Joly, who is French, said the company's "raison d'etre" or "reason to exist" will be to shake off years of underperformance to become the "preferred authority and destination for technology products and services."
Most elements of the plan - cost cutting, rethinking store square footage, improving customer service in stores and creating a better experience online - have been discussed by Best Buy management for years, but Joly said he is putting plans in place he thinks will actually achieve results.
"Our performance has been unsatisfactory in a number of areas," he said. "Many of these problems are a result of our own making."
The meeting came a day after Joly named former Williams-Sonoma executive Sharon McCollam as Best Buy's new CFO, and as the busy holiday season revs up - when retailers can earn as much as 40 percent of annual sales.
It also happened as Best Buy co-founder and former Chairman Richard Schulze considers a plan to take the company private.
Minneapolis-based Best Buy tapped Joly in August to reverse a yearslong decline in its business as competition from online stores and discounters increased, and consumers' tastes shifted from more profitable items like TVs and desktop computers toward less profitable smartphones and tablets.

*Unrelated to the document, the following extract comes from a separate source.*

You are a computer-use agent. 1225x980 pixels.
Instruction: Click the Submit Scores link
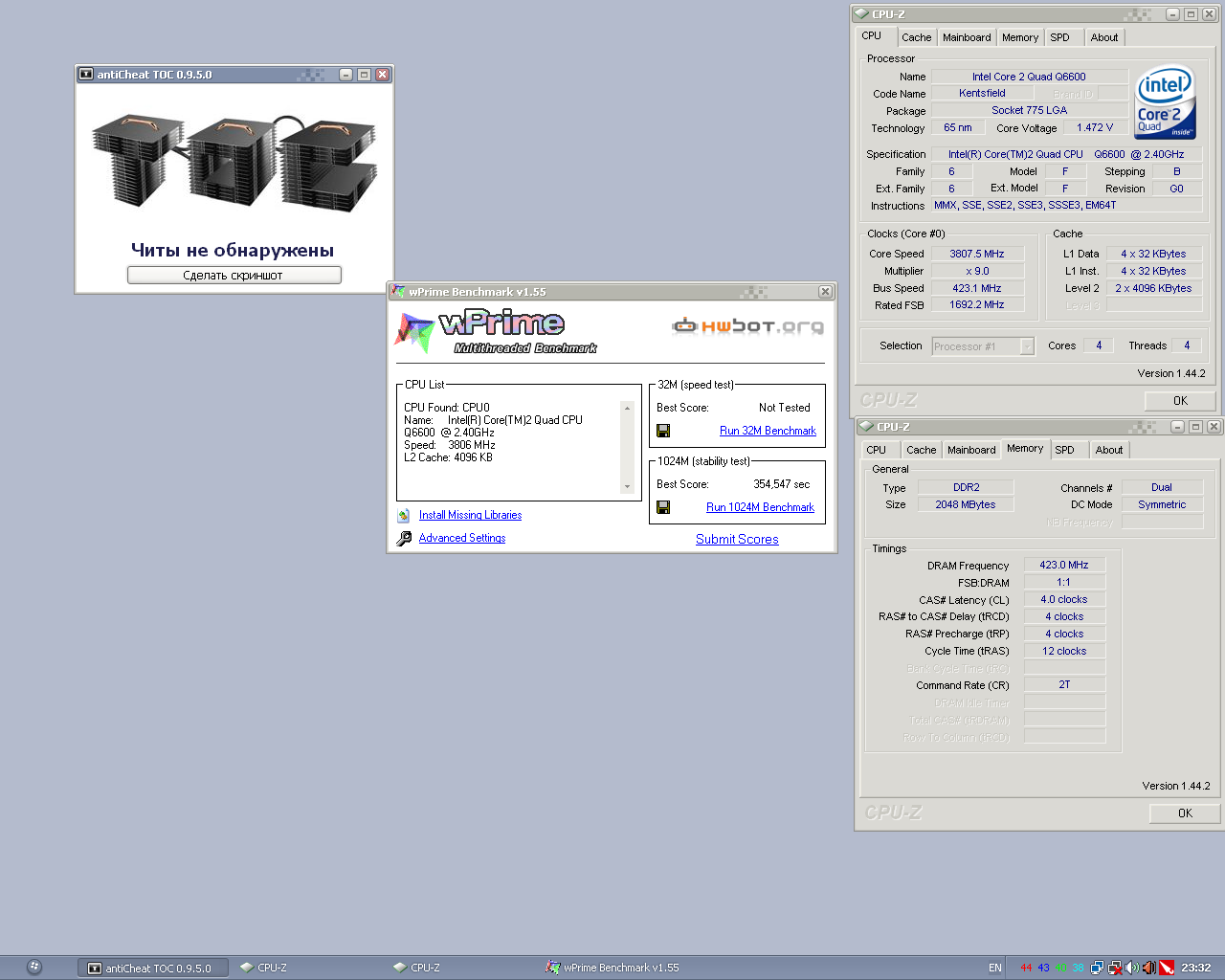(x=737, y=539)
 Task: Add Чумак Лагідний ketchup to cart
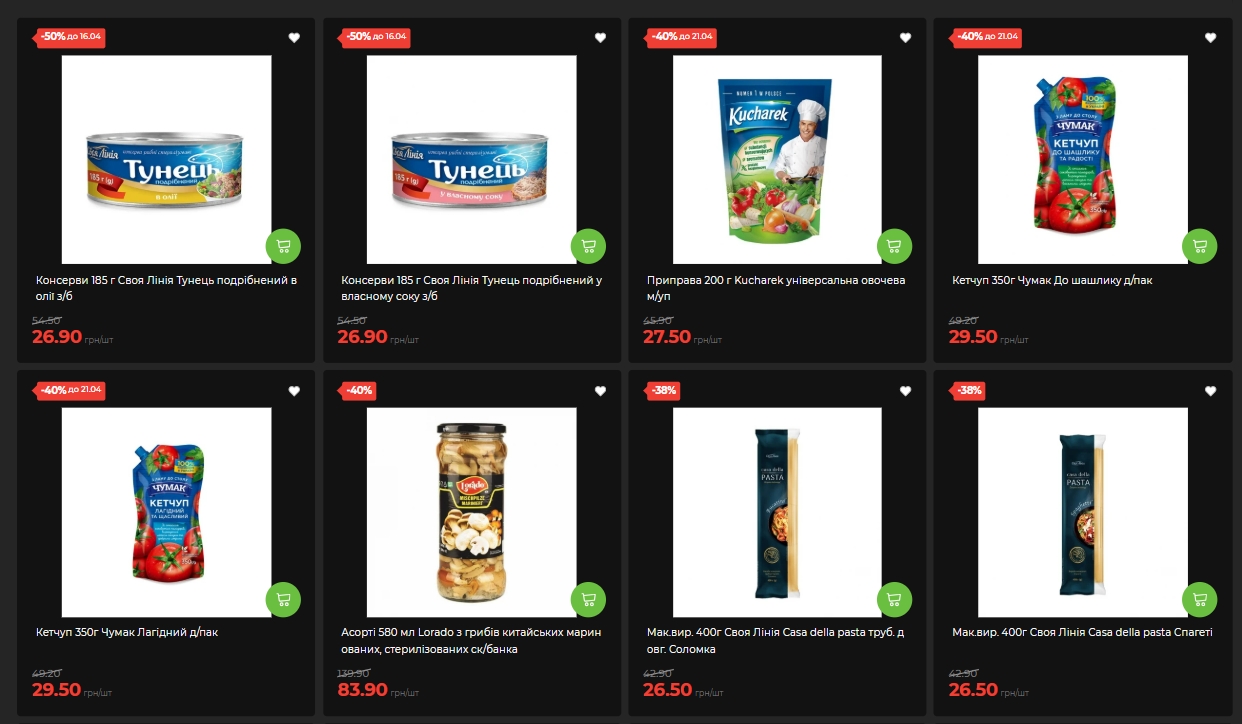pos(283,599)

"Showrooming," when consumers stroll through Best Buy stores to check out merchandise but buy it elsewhere, is a challenge for the retailer. But Joly said during the analysts' meeting that "showrooming" actually isn't a bad thing for Best Buy, because it draws people into stores.

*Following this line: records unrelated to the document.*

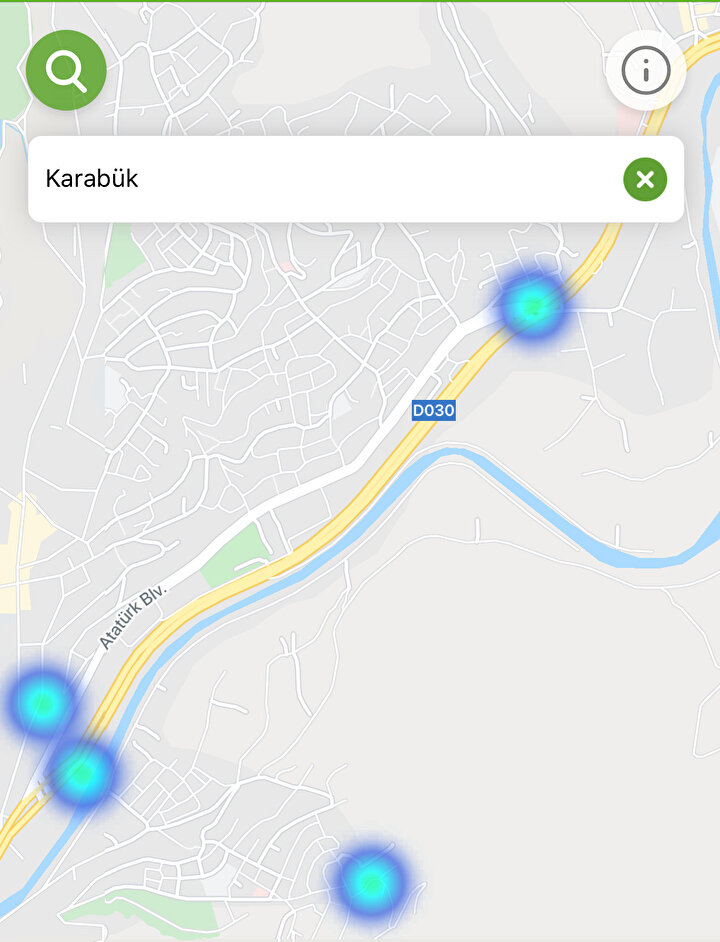This screenshot has height=942, width=720.
Task: Select the heatmap hotspot on D030 highway northeast
Action: 532,306
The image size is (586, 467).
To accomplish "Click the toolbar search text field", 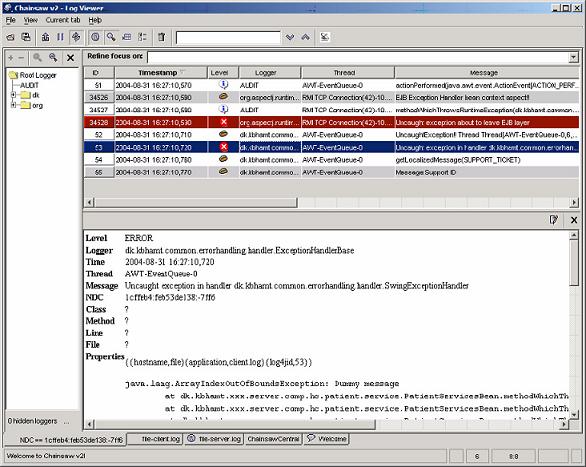I will coord(228,37).
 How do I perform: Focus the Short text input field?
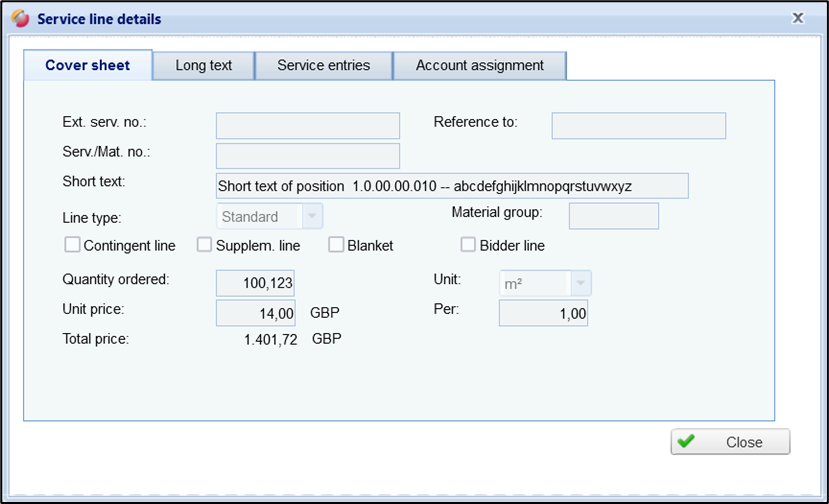[x=452, y=186]
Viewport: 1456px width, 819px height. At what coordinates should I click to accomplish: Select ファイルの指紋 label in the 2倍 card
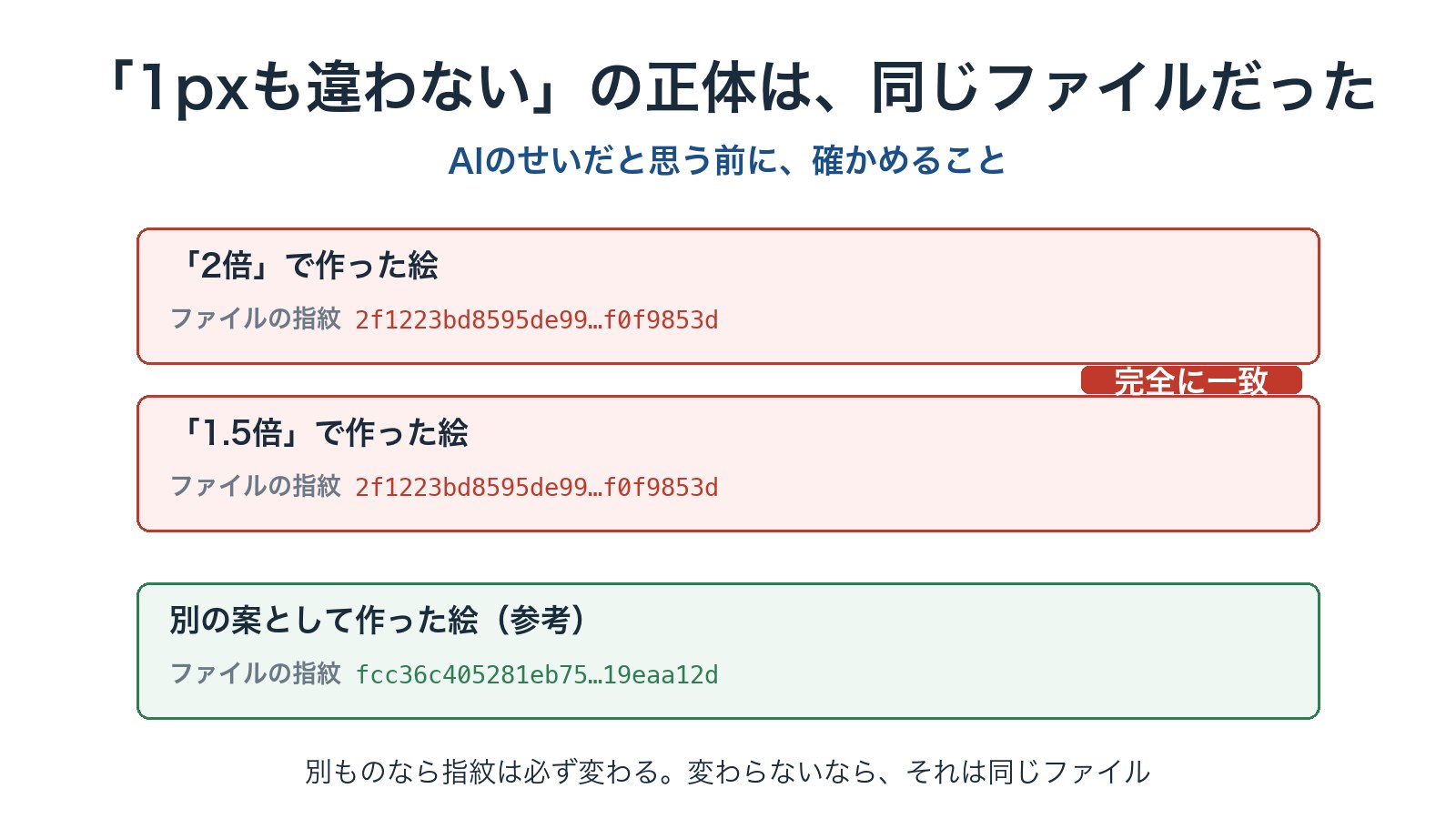[256, 318]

"Once customers are in our stores, they're ours to lose," he said.
Joly laid out his long-term financial targets for the company. First priority: to reverse a decline in revenue from stores open at least one year - a key retail metric because it excludes results from recently opened or closed stores.
Plans for that include converting more online and offline shoppers from browsers to buyers through redesigned stores, better trained employees and other incentives like online price matching.
He also eventually wants to achieve an operating margin of 5 to 6 percent. Operating margin is a ratio measuring how much revenue a company keeps after costs and expenses. In its most recent fiscal year its operating margin was 2.1 percent.
Joly said the company aims to cut $325 million in its cost of goods sold and $400 million in selling, general and administrative expenses, but he added no layoffs are expected.
It is also evaluating square-footage plans for its stores. A smaller prototype in Richfield, Minn., with a cleaner layout and a central "solutions" desk where customers can talk to staffers, has shown improved results since it was revamped. The company said it doesn't plan any specific store closures but will rethink store sizes in many areas.
Best Buy shares fell 15 cents to close at $15.70.